Single by Idoling!!!
- Released: July 27, 2011
- Genre: Japanese pop
- Length: 16:59
- Label: Pony Canyon
- Songwriter(s): PA-NON, Shihori

Idoling!!! singles chronology
| "Yarakai Heart" (2011) | "Don't think. Feel !!!" (2011) | "Big in Japan" (2011) |

= Don't think. Feel !!! =

"Don't think. Feel !!!" is the 16th single from a Japanese idol group Idoling!!!. It reached number 3 on the Oricon chart. It was used as an ending theme song the anime TV series Fairy Tail . and its coupling song "Koi no 20 Rensa!!" was used an Puyo Puyo!! 20th Anniversary support song under the name "Puyo Puyo Idoling!!!" with new formation consisting all Idoling!!! members. Idoling!!! #25 Kaoru Gotou did not participate on this single due to hiatus for six months since April 12, 2011.

Text and item location entries:
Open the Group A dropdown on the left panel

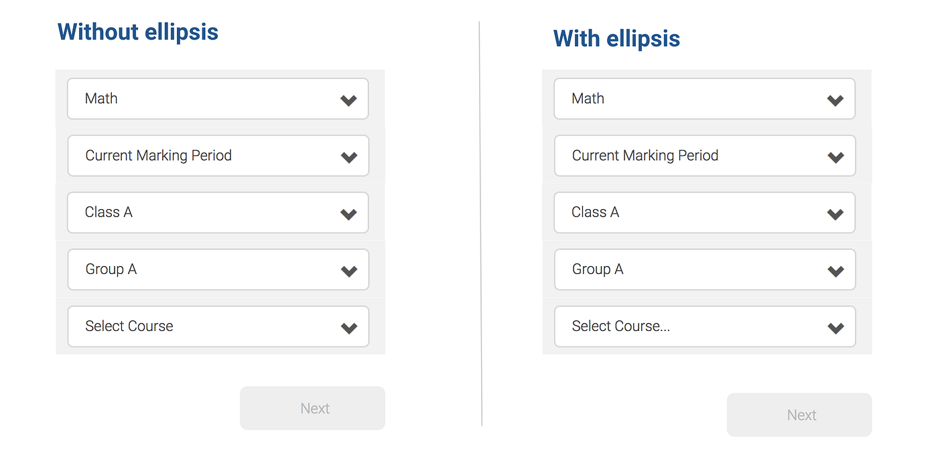point(218,269)
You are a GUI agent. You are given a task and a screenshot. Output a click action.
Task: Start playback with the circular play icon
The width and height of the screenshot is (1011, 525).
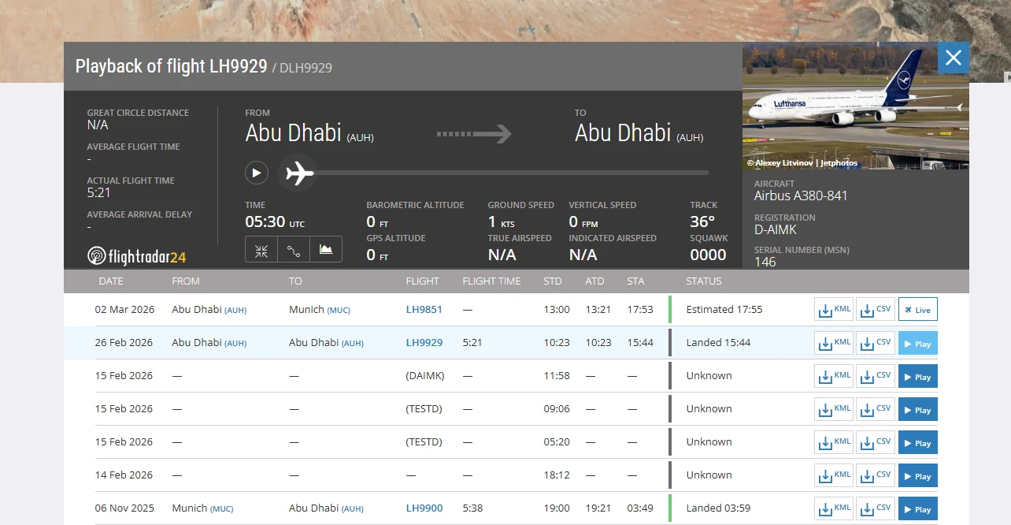(257, 173)
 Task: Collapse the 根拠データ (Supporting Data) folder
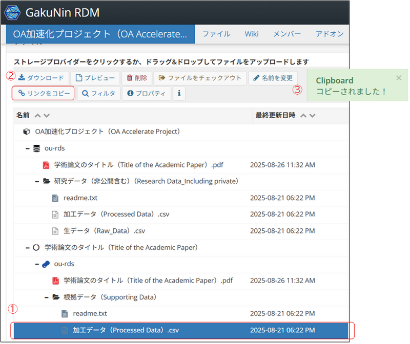point(47,297)
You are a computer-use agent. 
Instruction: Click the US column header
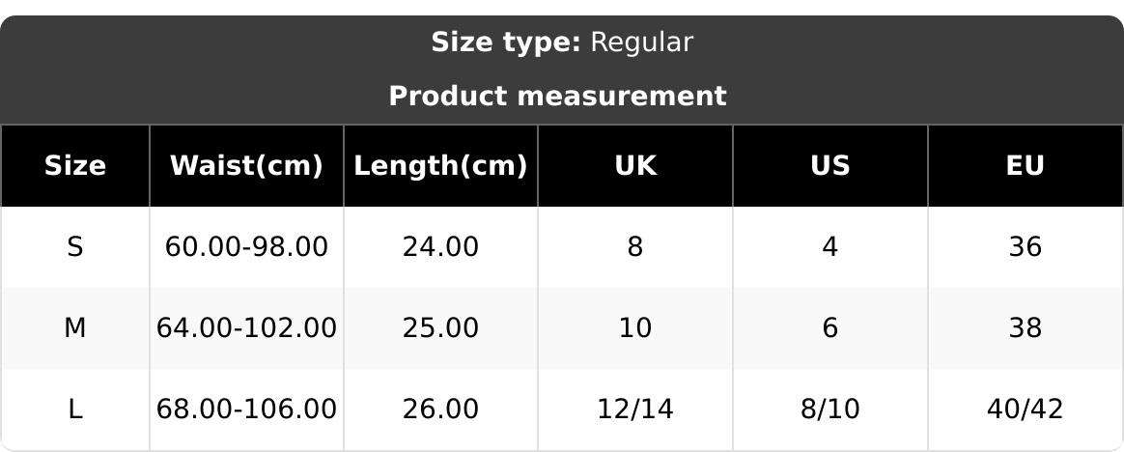point(830,166)
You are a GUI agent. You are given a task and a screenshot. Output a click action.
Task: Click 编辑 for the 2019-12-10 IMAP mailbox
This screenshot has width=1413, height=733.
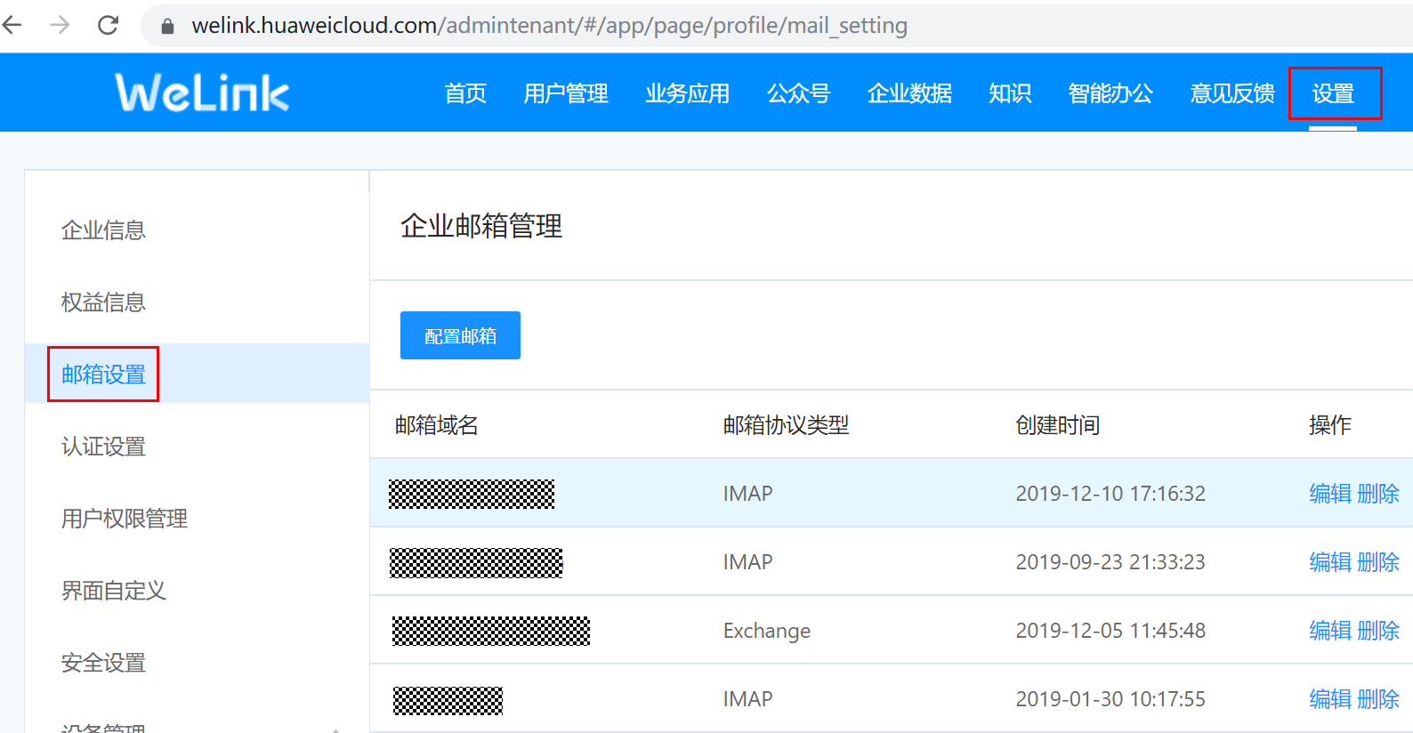point(1330,494)
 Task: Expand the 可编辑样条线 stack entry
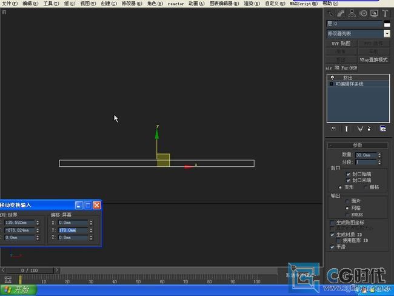[x=331, y=84]
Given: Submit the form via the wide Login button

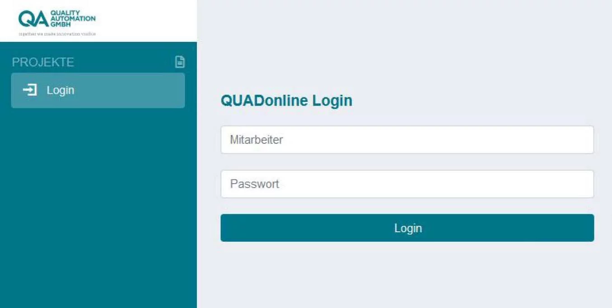Looking at the screenshot, I should (407, 228).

- Problem set -
- a) Print the passage from the text about the Idoling!!! single that begins at the words "- Released: July" and ends after the words "April 12, 2011.".
- b) Render the records as a numbered list, from their first line through the line containing "point(47,297)", skipping blank lines. Leave the pictures out.

- Worked solutions -
- a)
- Released: July 27, 2011
- Genre: Japanese pop
- Length: 16:59
- Label: Pony Canyon
- Songwriter(s): PA-NON, Shihori

Idoling!!! singles chronology
| "Yarakai Heart" (2011) | "Don't think. Feel !!!" (2011) | "Big in Japan" (2011) |

= Don't think. Feel !!! =

"Don't think. Feel !!!" is the 16th single from a Japanese idol group Idoling!!!. It reached number 3 on the Oricon chart. It was used as an ending theme song the anime TV series Fairy Tail . and its coupling song "Koi no 20 Rensa!!" was used an Puyo Puyo!! 20th Anniversary support song under the name "Puyo Puyo Idoling!!!" with new formation consisting all Idoling!!! members. Idoling!!! #25 Kaoru Gotou did not participate on this single due to hiatus for six months since April 12, 2011.

- b)
1. Open the Group A dropdown on the left panel
2. point(218,269)
3. You are a GUI agent. You are given a task and a screenshot. Output a click action.
4. Task: Start playback with the circular play icon
5. The width and height of the screenshot is (1011, 525).
6. (257, 173)
7.  Task: Collapse the 根拠データ (Supporting Data) folder
8. point(47,297)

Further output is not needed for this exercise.